Seitenauszug:
Kommentar zur Änderung des Wahlrechts Falsche Egoismen

Meinung | Berlin · Den Parteien im Bundestag läuft die Zeit davon, um eine weitere Aufblähung des Parlamentes noch abzuwenden. Doch die Abgeordneten liefern ein wahres Armutszeugnis ab, kommentiert unser Autor.

 Die Sitzungen der Bundestagsfraktionen finden aktuell größtenteils in Video-Schaltkonferenzen statt.

Die Sitzungen der Bundestagsfraktionen finden aktuell größtenteils in Video-Schaltkonferenzen statt.

Foto: picture alliance/dpa/Michael Kappeler

Wenn jeder nur an sich denkt, ist ja an alle gedacht – wie krachend falsch diese Logik ist, lässt sich beim Thema Wahlrecht im Deutschen Bundestag besichtigen. Alle wissen, dass die Bürger allmählich die Geduld verlieren, welches Armutszeugnis die Abgeordneten bei dem Versuch abliefern, den schon 2017 um 111 Mandate aufgeblähten Bundestag nicht erneut anwachsen zu lassen. Statt 598 hat das Parlament derzeit 709 Abgeordnete. Wenn nichts geschieht, sind als Ergebnis der Bundestagswahlen im nächsten Jahr 800, ja 900 möglich.

Schon beim ersten Zusammentritt hatte sich der Bundestag vorgenommen, dem ungehemmten eigenen Wachstum einen Riegel vorzuschieben. Dass zweieinhalb Jahre später nichts geschehen ist, liegt nicht daran, dass es keine Ideen gäbe. Mindestens ein Dutzend Vorschläge liegen auf dem Tisch. Sie lassen mal die einen, mal die anderen stärker bluten oder gehen nonchalant über Wahlgrundsätze hinweg, wie sie seit sieben Jahrzehnten zum Selbstverständnis dieser Demokratie gehören. Das Grundübel ist jedoch, dass die Kompromissfähigkeit auf der Strecke bleibt.

Extrahierte Informationen:
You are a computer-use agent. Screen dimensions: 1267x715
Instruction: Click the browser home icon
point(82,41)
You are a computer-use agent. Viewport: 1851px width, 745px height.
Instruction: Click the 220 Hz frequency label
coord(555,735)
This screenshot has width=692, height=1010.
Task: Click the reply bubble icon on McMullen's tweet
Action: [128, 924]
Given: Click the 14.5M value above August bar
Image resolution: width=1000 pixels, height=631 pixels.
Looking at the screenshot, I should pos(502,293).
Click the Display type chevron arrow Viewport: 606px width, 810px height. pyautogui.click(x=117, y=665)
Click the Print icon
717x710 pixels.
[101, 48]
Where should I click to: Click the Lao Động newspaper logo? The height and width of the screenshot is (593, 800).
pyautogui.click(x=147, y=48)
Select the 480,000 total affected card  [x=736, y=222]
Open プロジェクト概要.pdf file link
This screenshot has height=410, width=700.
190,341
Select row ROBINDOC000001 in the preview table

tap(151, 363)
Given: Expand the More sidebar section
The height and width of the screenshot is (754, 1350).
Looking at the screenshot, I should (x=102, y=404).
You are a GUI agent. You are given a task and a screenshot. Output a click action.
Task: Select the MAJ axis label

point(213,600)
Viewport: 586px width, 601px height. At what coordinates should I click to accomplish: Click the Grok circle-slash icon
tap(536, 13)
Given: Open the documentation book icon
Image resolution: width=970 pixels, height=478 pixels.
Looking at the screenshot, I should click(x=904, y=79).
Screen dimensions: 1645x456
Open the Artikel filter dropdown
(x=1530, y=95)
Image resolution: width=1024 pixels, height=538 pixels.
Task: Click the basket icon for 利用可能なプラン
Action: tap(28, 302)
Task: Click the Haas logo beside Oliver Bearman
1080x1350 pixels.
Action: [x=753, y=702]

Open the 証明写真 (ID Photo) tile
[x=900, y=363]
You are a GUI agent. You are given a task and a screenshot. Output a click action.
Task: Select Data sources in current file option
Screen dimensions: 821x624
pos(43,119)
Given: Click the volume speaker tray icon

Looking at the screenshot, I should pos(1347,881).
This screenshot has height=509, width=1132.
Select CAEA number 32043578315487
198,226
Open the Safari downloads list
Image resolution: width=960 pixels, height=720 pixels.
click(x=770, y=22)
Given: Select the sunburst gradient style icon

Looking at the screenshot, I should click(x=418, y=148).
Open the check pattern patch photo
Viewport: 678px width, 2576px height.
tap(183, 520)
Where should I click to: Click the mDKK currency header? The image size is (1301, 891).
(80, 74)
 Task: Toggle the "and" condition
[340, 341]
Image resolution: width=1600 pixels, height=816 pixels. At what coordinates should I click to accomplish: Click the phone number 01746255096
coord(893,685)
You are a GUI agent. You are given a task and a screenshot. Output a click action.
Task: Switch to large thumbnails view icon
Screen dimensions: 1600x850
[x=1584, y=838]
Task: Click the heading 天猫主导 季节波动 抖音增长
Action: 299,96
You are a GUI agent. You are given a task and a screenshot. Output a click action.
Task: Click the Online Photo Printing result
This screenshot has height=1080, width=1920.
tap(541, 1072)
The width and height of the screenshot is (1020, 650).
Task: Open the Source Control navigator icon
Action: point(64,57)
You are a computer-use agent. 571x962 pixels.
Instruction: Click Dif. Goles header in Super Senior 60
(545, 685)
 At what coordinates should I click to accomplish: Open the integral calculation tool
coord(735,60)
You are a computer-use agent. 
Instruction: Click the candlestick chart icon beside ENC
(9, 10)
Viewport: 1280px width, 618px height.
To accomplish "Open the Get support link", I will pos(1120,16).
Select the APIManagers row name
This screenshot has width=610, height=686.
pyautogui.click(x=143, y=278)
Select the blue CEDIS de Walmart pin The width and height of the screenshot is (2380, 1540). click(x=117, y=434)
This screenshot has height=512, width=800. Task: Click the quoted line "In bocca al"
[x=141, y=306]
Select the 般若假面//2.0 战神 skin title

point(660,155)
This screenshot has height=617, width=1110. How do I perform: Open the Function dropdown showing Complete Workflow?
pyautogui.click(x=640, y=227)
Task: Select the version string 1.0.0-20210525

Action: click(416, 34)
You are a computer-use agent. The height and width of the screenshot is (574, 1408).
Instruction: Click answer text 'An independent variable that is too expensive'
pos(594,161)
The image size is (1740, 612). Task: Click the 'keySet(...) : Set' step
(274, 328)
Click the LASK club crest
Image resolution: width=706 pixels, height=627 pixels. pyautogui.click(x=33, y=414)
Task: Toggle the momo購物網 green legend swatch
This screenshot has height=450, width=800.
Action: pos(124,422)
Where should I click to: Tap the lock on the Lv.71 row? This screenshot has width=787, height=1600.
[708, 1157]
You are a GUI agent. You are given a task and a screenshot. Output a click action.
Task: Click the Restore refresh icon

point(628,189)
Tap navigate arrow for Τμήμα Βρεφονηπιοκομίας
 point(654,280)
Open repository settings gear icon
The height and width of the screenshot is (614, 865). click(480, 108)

Aufgabenstellung: Führen Sie den Kommentar zur Änderung des Wahlrechts im Bundestag im Anschluss an seinen letzten Satz weiter.

Ausgabe:
Es gäbe einen Kompromiss: Ein klein wenig die Zahl der Wahlkreise vermindern und ein klein wenig die Zahl der Ausgleichsmandate verringern. Doch den ersten Teil will die CSU unbedingt verhindern, weil sie dann weniger Abgeordnete bekäme. Den zweiten Teil lehnen FDP, Linke und Grüne ab, weil sie dann ebenfalls auf Mandate verzichten müssten.

Bei diesem Problem wird das Bewusstsein vom Sein bestimmt. Ursprünglich kannte der Bundestag keine Ausgleichsmandate. Wenn eine der Volksparteien mal ein oder zwei Sitze in einem Bundesland über die Erststimmen vor Ort mehr bekommen hatte, als es ihrem Anteil landesweit an den Zweitstimmen entsprach, gab es halt vorübergehend mal ein paar mehr Abgeordnete. Das stabilisierte die Mehrheiten. Rot-Grün wäre 1998 ohne diese Überhangmandate wohl nicht zustande gekommen. Kein Problem für die Grünen damals. Doch es ist ein Problem für die Grünen heute, wenn bis zu 15 Überhangmandate nicht mehr ausgeglichen werden. Sie wollen allein die Direktmandate kappen.

Das Wahlrecht ist auf einen Mix von Erst- und Zweitstimmen angelegt. Solange alle Seiten auf ihren  Extrempositionen beharren, wird der Bundestag weiter anschwellen. Das beschädigt das Vertrauen der Bürger in diesen Parlamentarismus nachhaltig.